NEW DELHI: Shaheen Bagh, a colony of Jamia Nagar in South East Delhi, had no any specific recognition until it became a center of agitation against the discriminatory citizenship law passed on December 11, 2019, during the Monsoon session of parliament by the Narendra Modi Government under the stewardship of his trusted lieutenant, Amit Shah, Home Minister of India.  

The first spark of agitation had ignited from Jamia Millia Islamia, a central university, when it’s bright and visionary students soon got the wind about what this new amendment in the Indian citizenship law was going to do to the Indian Muslims.

Soon people realized that if the government succeeds in implementing it with the deadly cocktail of the proposed national register of the citizen’s law (NRC) as the government had haphazardly implemented in Assam, it will render hundreds and thousands of the rightful citizens of this country in no time stateless. And then, they would be thrown into the detention centers like their  Assamese brethren who were put into detention camps many lakhs in numbers. They were primarily Muslim, who had migrated from Bangladesh during its formation as an independent nation in 1971.

The agitation, which started by a few students, reached the Shaheen Bagh also. The unique aspect of this agitation was that it was spearheaded mainly by young and old-women of the area. They came from all backgrounds, first in small numbers, then in hordes. From extremely poor to lower middle class and middle class. None had thought that the agitation would go longer and create a history of its kind as the long sit-in by Muslim women in the entire history of the world. 

It was not a mean achievement that as the agitation peaked, it soon drew the attention of the world media towards it. International and national newspapers, news channels, and news portals published stories and carried broadcasts to attract the attention of the world. From a high profile, politicians like Joe Biden and Kamala Harris to scores of others spoke in its favor and expressed their concern towards this discriminatory law.

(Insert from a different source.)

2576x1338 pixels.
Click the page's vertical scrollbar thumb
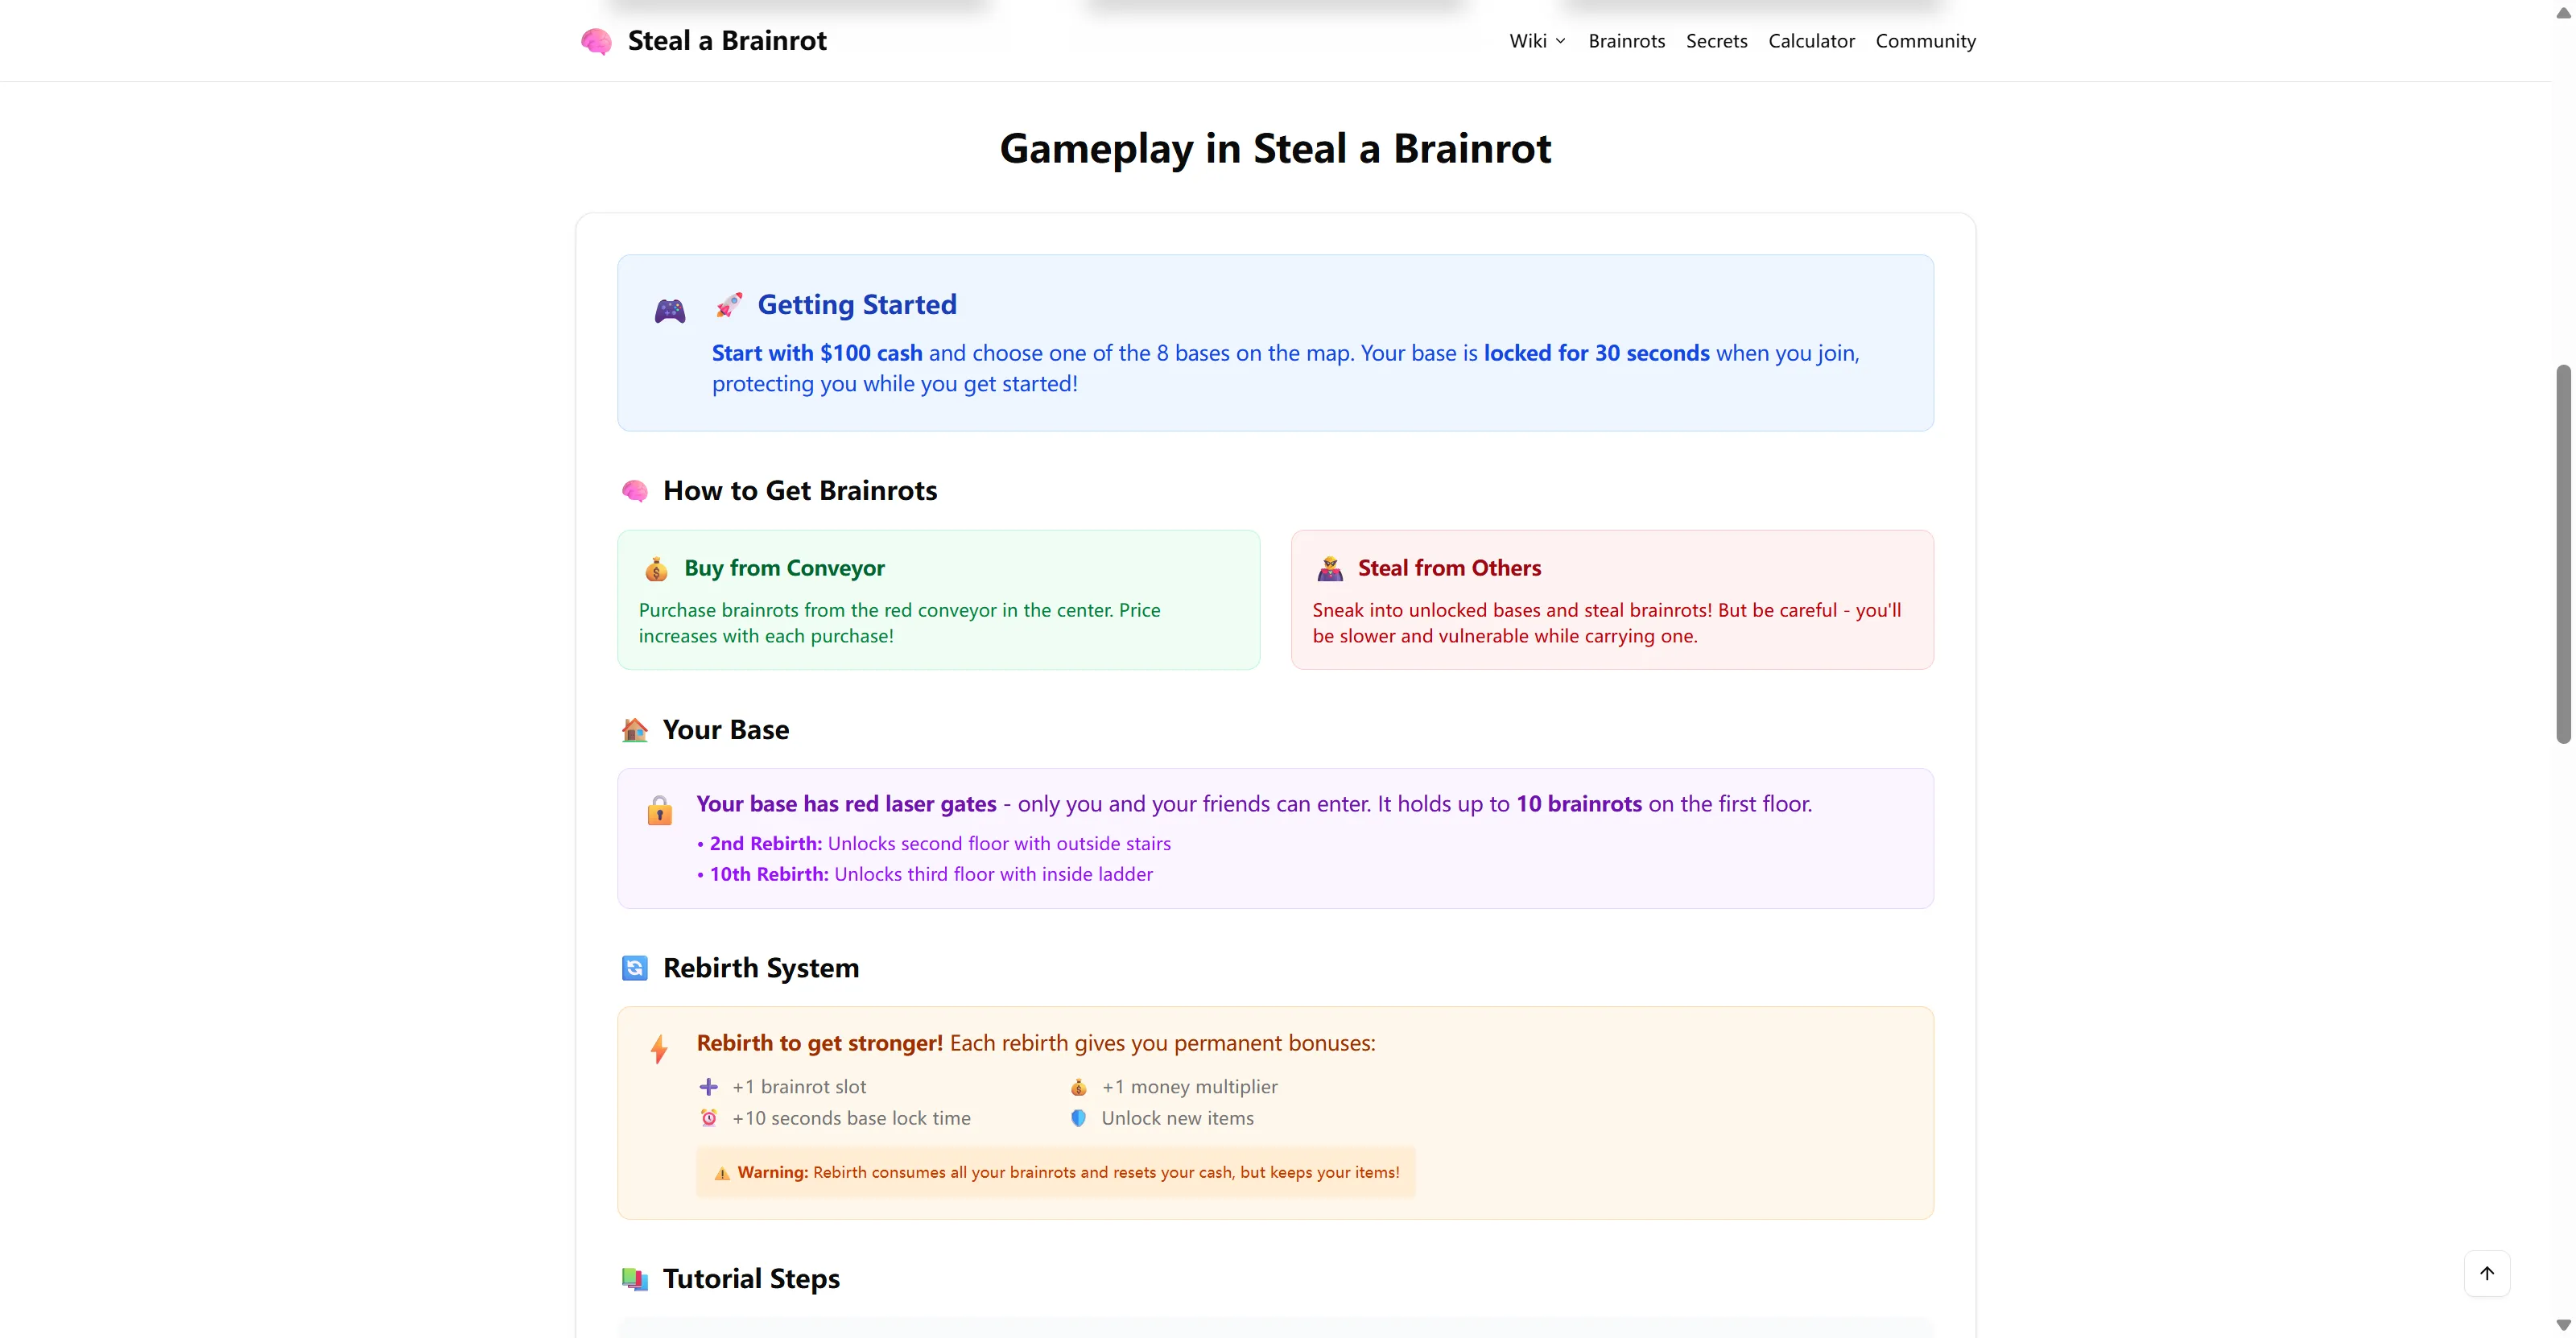(x=2563, y=554)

Other important people of different walks of life as writers, social activists, journalists, and politicians, came to the protest site to express their solidarity with the protesters who had been strenuously dubbed as anti-national by the spineless government-sponsored electronic and print media regularly. Their only concern was to abuse the protesting women and men with the filthiest words they could conjure up at that time. Some BJP leaders openly threatened to shoot the protesting Muslims like puppies in the streets. Unfortunately, many dozens got killed due to the discriminatory police firing in many cities, especially in UP.  The Indian Police always look eager in rush to please their political masters rather than protecting and implementing law and order enshrined to them by the constitution. Even the top court of India thought better to maintain silence over these brutalities and breach of law openly.

It has always been the case that India prided itself on upholding its secular values and its long vibrating democracy in the world since it got the freedom from the British imperialistBut for the last two decades, things are not the same as they used to be earlier. In the Congressregime also, numerous times, India did bleed profusely with communal and sectarian riots against Muslims in the length and breadth of this country and during the infamous Sikh riot of 1984 after the death of Prime Minister Indira Gandhi.

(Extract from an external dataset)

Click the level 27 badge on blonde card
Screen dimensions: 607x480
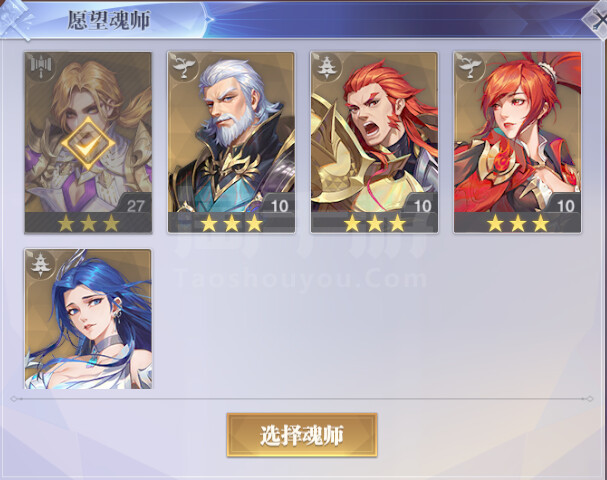click(135, 206)
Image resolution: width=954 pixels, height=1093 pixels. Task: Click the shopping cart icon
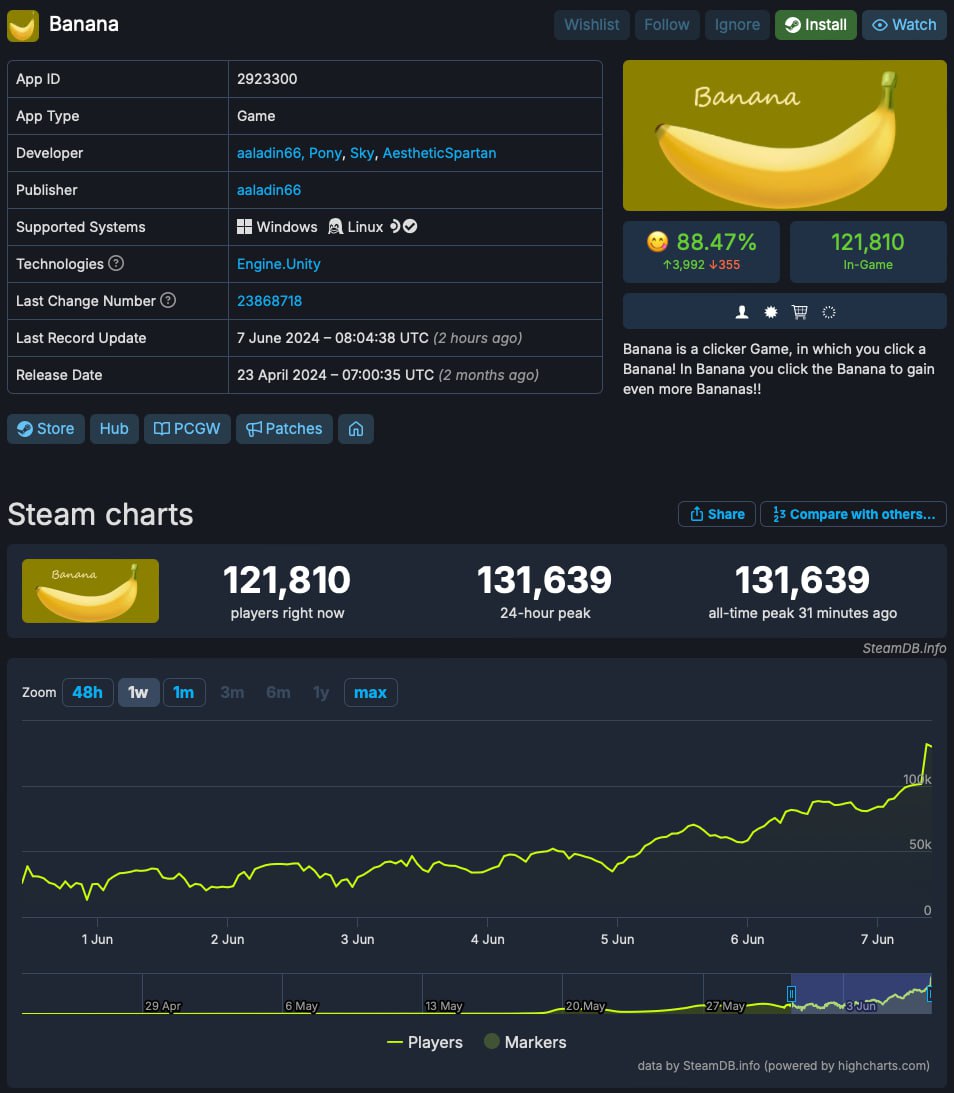pos(799,312)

The Time magazine has again brought the good and bad memories of Shaheen Bagh, Jamia Millia Islamia, Jawaharlal Nehru University, and hundreds of other such Shaheen Baghs to every mind which had cropped up across the country emulating the original Shaheen Bagh of Delhi.

What a great irony for this country that the iconic Time magazine has picked up an illiterate faceless old lady of Shaheen Bagh along with the world fame Prime Minister of India, Narendra Modi, among this year’s top 100 men and women of the world. Indian actor Aushman Khurana could also secure a place as the most influential person of the year through his realistic acting.

The words which have been used for these three distinct faces of India invite serious deliberations. The 82-year-old woman, Bilkis, has been described as a great symbol of resistance in a nation where the voices of women and minorities being systematically drowned out by the majoritarian politics of the Modi regime and inspired peaceful copycat protests across the country. 

About Narendra Modi, The Time wrote that he has emerged as a leader who undermined the long-cherished democratic values and targeted Indian Muslims as a second class citizen. India’s democracy fell deep into the shadow under his leadership.

Shaheen Bagh, no doubt, has created history, and it will be remembered for a long time to come for its contribution to the peaceful resistance of the world.